**Documento de origem:**
────

2015 acabou, gente. É isso aí, não tem mais. Como ele foi pra vocês? Por aqui ele foi bem ruim, obrigado. Mas tudo tá pra melhorar, não é? O último dia do ano tá começando, e é importante lembrar porque ele foi bom, no que ele não foi, e o que vamos fazer pra melhorar no dia seguinte — que, olha só, já vai ser 2016.
Seguindo. O que 2015 trouxe de bom, culturalmente falando? Foi um excelente ano pro cinema (há tempos que não havia uma quantidade de filme fazendo sucesso como esse ano); mas foda-se, o que aconteceu com a TV? Se antes era possível indicar as três, quatro melhores séries do ano, esse ano está difícil de manter um top 10 sem ter pelo menos três séries que deveriam estar ali. Com Adele lançando seu novo álbum, e se transformando num fenômeno ainda maior que era (e que pensávamos que ainda fosse), a música surpreendeu com um ano em que deu o que falar — e nos trouxe um álbum digno de entrar na história. Você jogou Fallout 4? O novo Metal Gear? Excelentes jogos foram lançados esse ano — a maioria, verdadeiros cantos-de-cisnes de seus criadores. E o que você andou lendo? Eu me perdi em livros antigos esse ano, mas dei uma olhada no que meus autores favoritos andavam escrevendo por aí.

────

**Dados fornecidos:**
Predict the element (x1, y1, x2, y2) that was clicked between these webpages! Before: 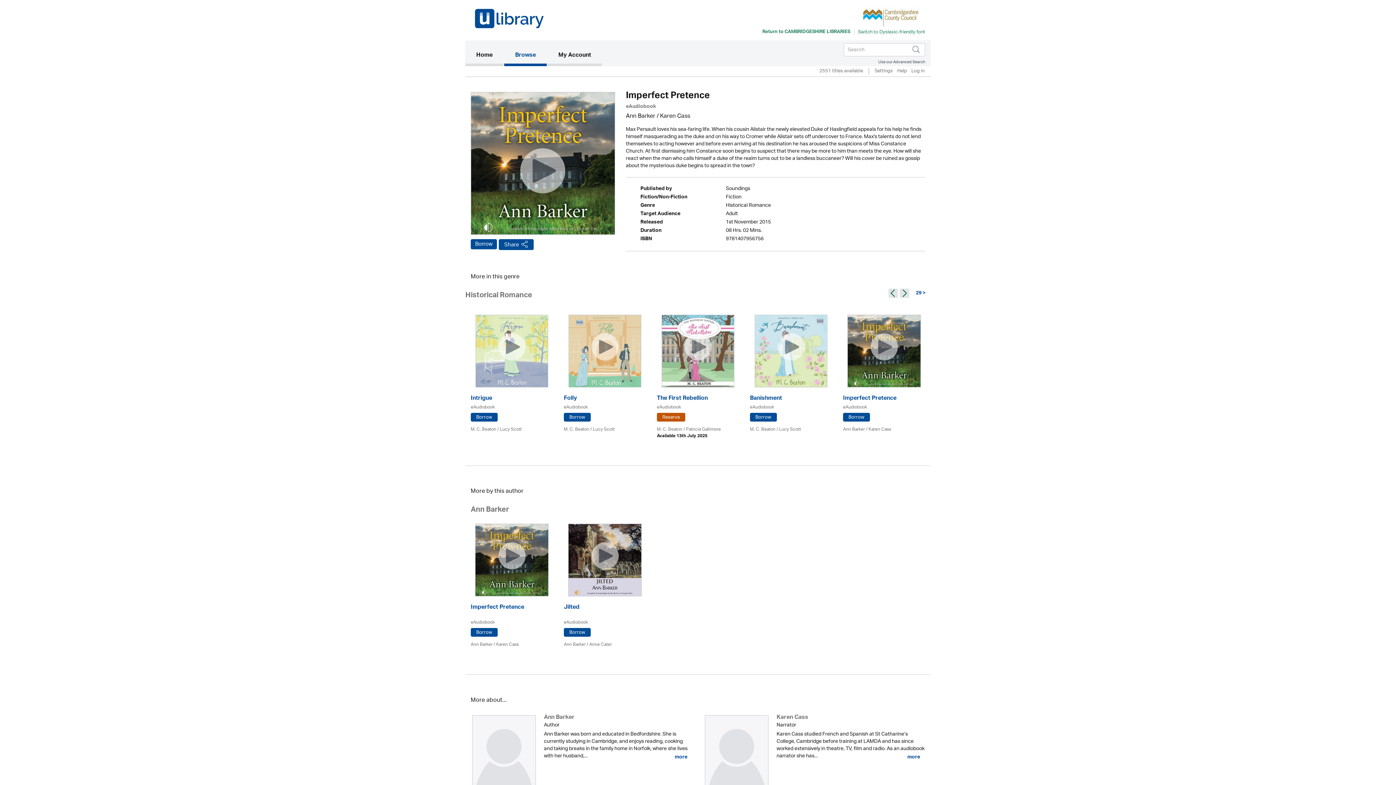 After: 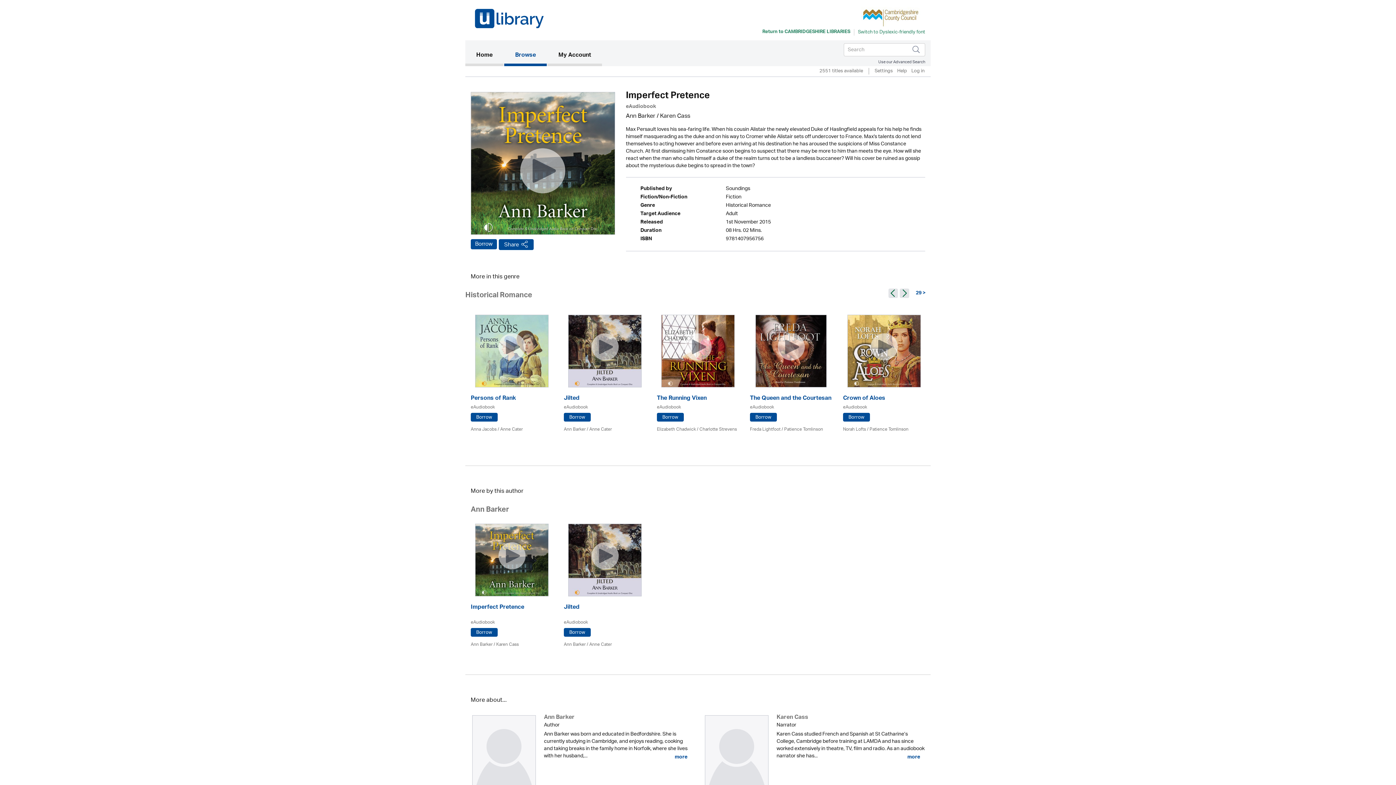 Action: label: ‹ bbox: (888, 288, 898, 298)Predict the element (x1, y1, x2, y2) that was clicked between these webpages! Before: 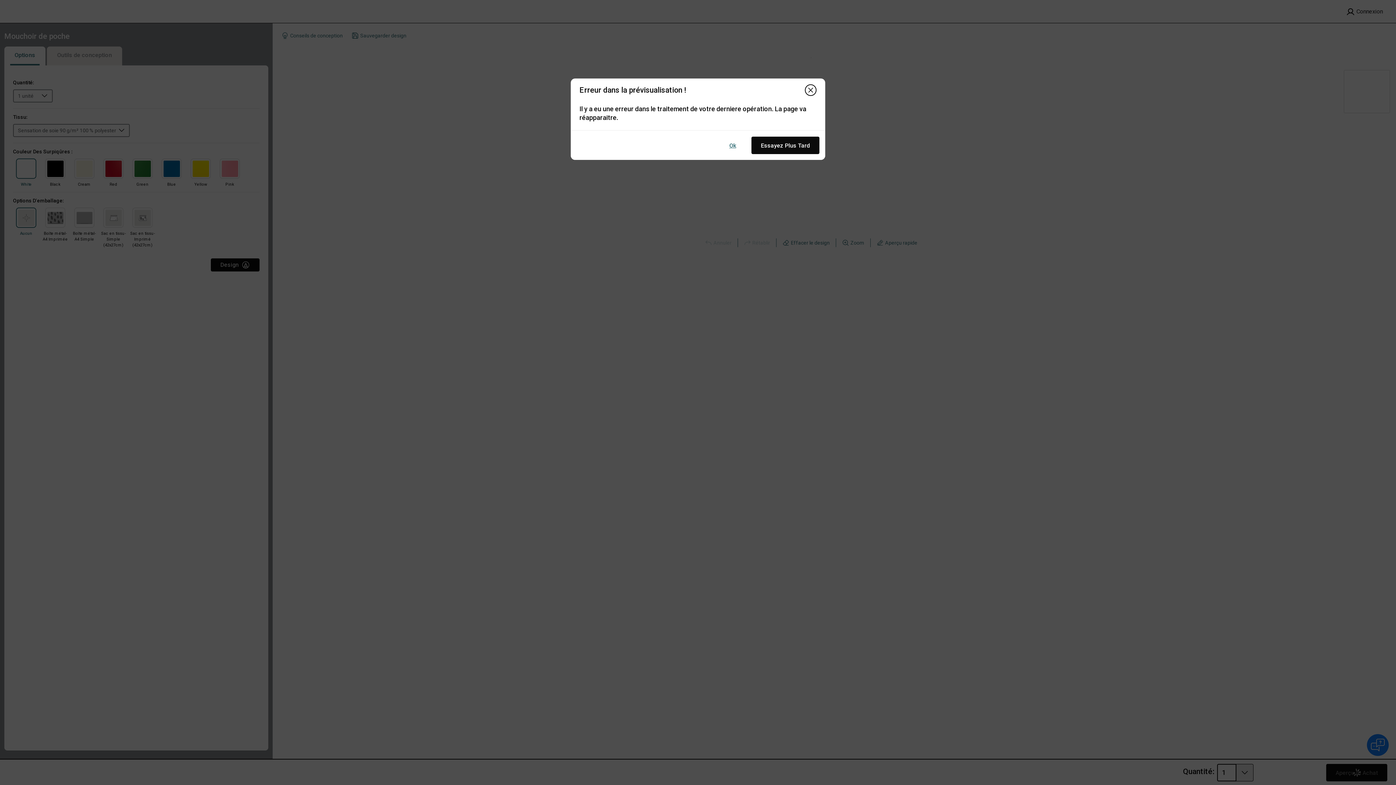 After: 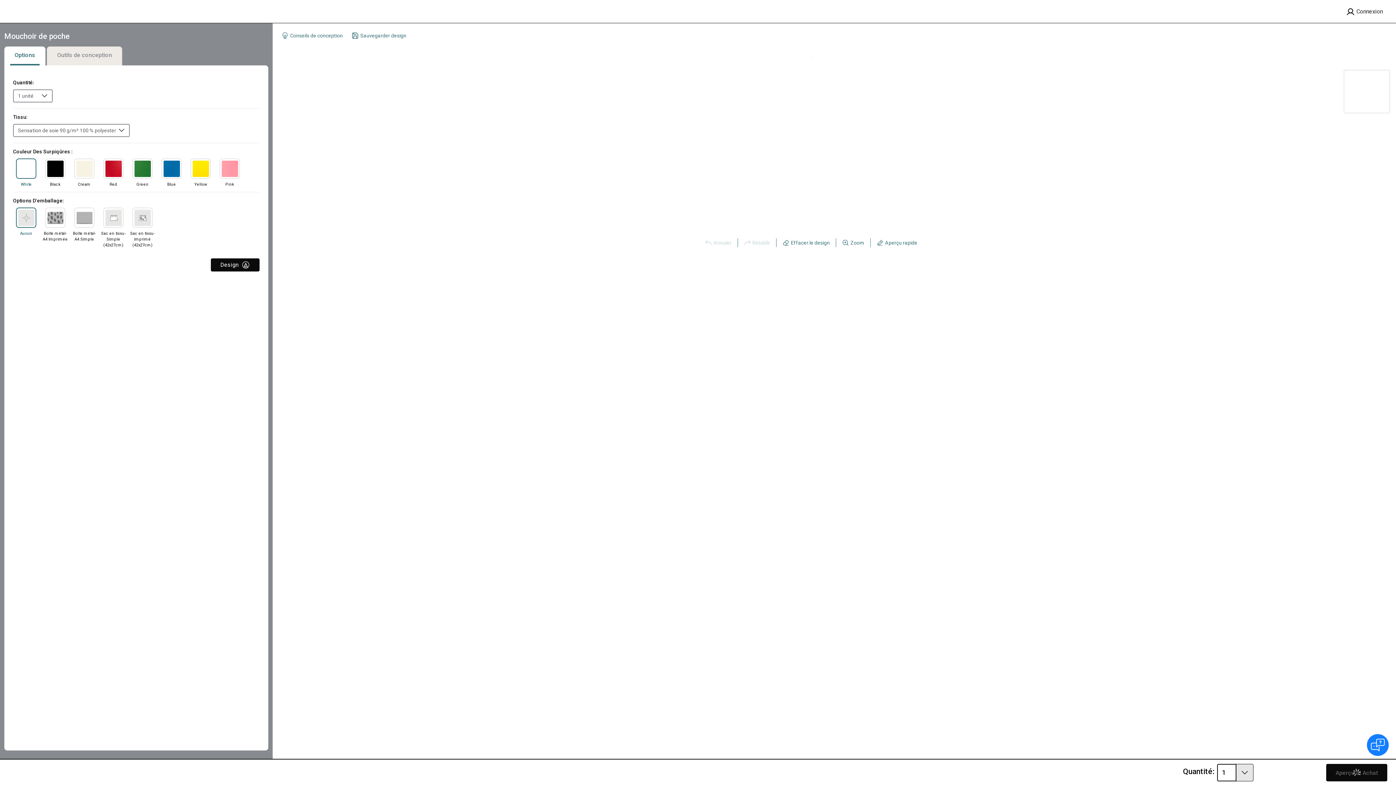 Action: bbox: (720, 136, 745, 154) label: Ok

────

**Problema proposto:** Transcreva o trecho do texto sobre o balanço de 2015 que começa em "Seguindo. O que" e termina em "escrevendo por aí.".

**Resultado do exercício:**
Seguindo. O que 2015 trouxe de bom, culturalmente falando? Foi um excelente ano pro cinema (há tempos que não havia uma quantidade de filme fazendo sucesso como esse ano); mas foda-se, o que aconteceu com a TV? Se antes era possível indicar as três, quatro melhores séries do ano, esse ano está difícil de manter um top 10 sem ter pelo menos três séries que deveriam estar ali. Com Adele lançando seu novo álbum, e se transformando num fenômeno ainda maior que era (e que pensávamos que ainda fosse), a música surpreendeu com um ano em que deu o que falar — e nos trouxe um álbum digno de entrar na história. Você jogou Fallout 4? O novo Metal Gear? Excelentes jogos foram lançados esse ano — a maioria, verdadeiros cantos-de-cisnes de seus criadores. E o que você andou lendo? Eu me perdi em livros antigos esse ano, mas dei uma olhada no que meus autores favoritos andavam escrevendo por aí.